Months later, he undertook a papal trip to Turkey and prayed with Istanbul’s grand mufti facing Makkah at the city’s Sultan Ahmet mosque.

In 2008, Benedict changed a Latin prayer for Good Friday services by traditionalist Catholics, deleting a reference to Jews and their “blindness” but still calling for them to accept Jesus.

The following year, he angered Jews by rehabilitating a Holocaust denier as he lifted the excommunication of four ultra-traditionalist bishops.

It was the long litany of sexual abuses by the clerics that bore down on his papacy. In Benedict's defence, he set up a more rigourous process than allowed by his predecessor.
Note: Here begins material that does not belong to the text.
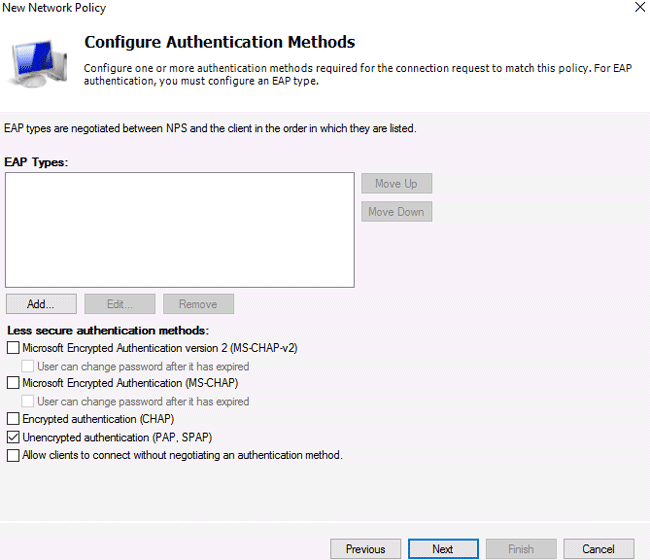
Task: Click the Remove button
Action: [x=198, y=304]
He disciplined the late Father Marcial Maciel, founder of the Catholic order the Legionaries of Christ and one of the Church's most notorious predators. The Vatican under John Paul II had failed to take action against Maciel despite evidence of his crimes.

The anger over the legacy of abuse spilt over in countries that were bastions of the faith. In 2011, the Vatican recalled its ambassador to the Republic of Ireland following a rebuke of the Holy See by the Irish Parliament following a report that accused church authorities of covering up sexual abuse.

Throughout 2012, Benedict's papacy was shaken by a scandal referred to as Vatileaks, in which leaked documents show infighting among Benedict's aides and general dysfunction at the heart of the Curia, the church's central administration.

In February 2013, Benedict announced his resignation, saying he no longer had the physical and mental strength to run the church. He later moved to a former convent inside the Vatican gardens, with his secretary, Archbishop Georg Ganswein.

As an uncompromising theological conservative and choosing to continue to wear papal white, Benedict became something of a rallying point for traditionists.

Pope Francis, a Jesuit imbued with the social justice and folk traditions of the Latin American church, cut a very different figure and his opponents rallied to an idealised image of his predecessor.